Extract provided:
◇ ◇ ◇ ◇ ◇ ◇ ◇

Today, though, only 1 percent of medical students in the United States receives any type of virtual reality training, Satava estimates. For the most part, surgeons still train using crude, age-old methods, like peeling grapes or operating on dead human bodies or anesthetized animals.
Practice makes perfect
Prototypes of VR trainers have been around since the early 1990s, and some commercial products have come to market [see “Play time at medical school”]. For the most part, they are designed to do very specific tasks—sewing veins together, inserting catheters, and the like. It turns out, though, that modeling the myriad textures and responses of the human body is vastly complicated and existing data relatively scant.
“We're good at simulating simple things, like poking needles into chests and drawing fluids out,” said Alan Liu, a VR expert at the Uniformed Services University of the Health Sciences' Medical Simulation Center, in Bethesda, Md. “We're less successful with elaborate procedures, like making incisions and going after tumors. And as for complete end-to-end simulation—prepping a patient, opening up, doing a transplant or repairing an organ, and closing up again—nobody has done anything like that in its entirety.”
Much of the work in medical simulation has been spearheaded by the U.S. military, which has, of course, an interest in ensuring proper medical care on the battlefield [see “The virtual emergency room”].
A typical trainer consists of a mono- or stereoscopic display (either a cathode ray tube or a head-mounted display), a PC or more powerful computer, and an interface device for interacting with the simulation. While the basic goal of all surgery trainers is the same, there is a multitude of styles of simulation.
A heated debate in the field today is how far developers should go to reproduce the look and feel of true surgery. Current technology allows for the simulation of touch [Fig. 1] and sound (such as a patient expressing discomfort), as well as for lifelike images. But the cost of greater realism can be prohibitive. So some companies have turned to simple graphics-only VR simulations that can be run on low-end PCs.
In the lefthand loop, forces on the end effector are detected and relayed to the user's brain. The brain, for example, commands the muscles to contract, in order to balance or overcome the force at the end effector.
Seeing is believing
Simulating human tissue—be it tooth enamel, skin, or blood vessel—often starts with a sample from a flesh-and-blood person. Depending on the simulation needed, anatomical images can be derived from magnetic resonance images, video recordings, or the Visible Human Project, a computer model of a human developed by the National Library of Medicine, in Bethesda, Md. The image can then be digitally mapped onto a polygonal mesh representing whatever body part or organ is being examined. Each vertex of the polygon is assigned attributes like color and reflectivity from the image of the organ.

◇ ◇ ◇ ◇ ◇ ◇ ◇

Records excerpted from a collection:

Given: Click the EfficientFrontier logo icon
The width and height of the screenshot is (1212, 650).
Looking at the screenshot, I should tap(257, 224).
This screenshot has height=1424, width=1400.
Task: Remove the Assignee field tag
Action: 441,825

◇ ◇ ◇ ◇ ◇ ◇ ◇

Exercises:
a: Using the excerpt on virtual reality surgical training, decide whether each statement agrees with it. (i) Satava estimates that only 1 percent of US medical students receive any type of virtual reality training. (ii) A few developers have produced a complete end-to-end surgical simulation. (iii) Some companies have turned to simple graphics-only simulations that run on low-end PCs. For each, answer yes or no and quote the words of the excerpt that decide it.
b: According to the excerpt on virtual reality surgical training, which organization developed the Visible Human Project?
c: Rewrite the paragraph of the excerpt on virtual reality surgical training that begins "Simulating human tissue" as a short list of steps, keeping its main facts.

Answer set:
a:
(i) Yes: "only 1 percent of medical students in the United States receives any type of virtual reality training, Satava estimates."
(ii) No: "nobody has done anything like that in its entirety."
(iii) Yes: "some companies have turned to simple graphics-only VR simulations that can be run on low-end PCs."

b: The National Library of Medicine, in Bethesda, Md.

c:
- Start with a tissue sample from a real person, such as tooth enamel, skin, or blood vessel.
- Derive anatomical images from magnetic resonance images, video recordings, or the National Library of Medicine's Visible Human Project, depending on the simulation needed.
- Map the image digitally onto a polygonal mesh representing the body part or organ.
- Assign each vertex attributes such as color and reflectivity from the organ image.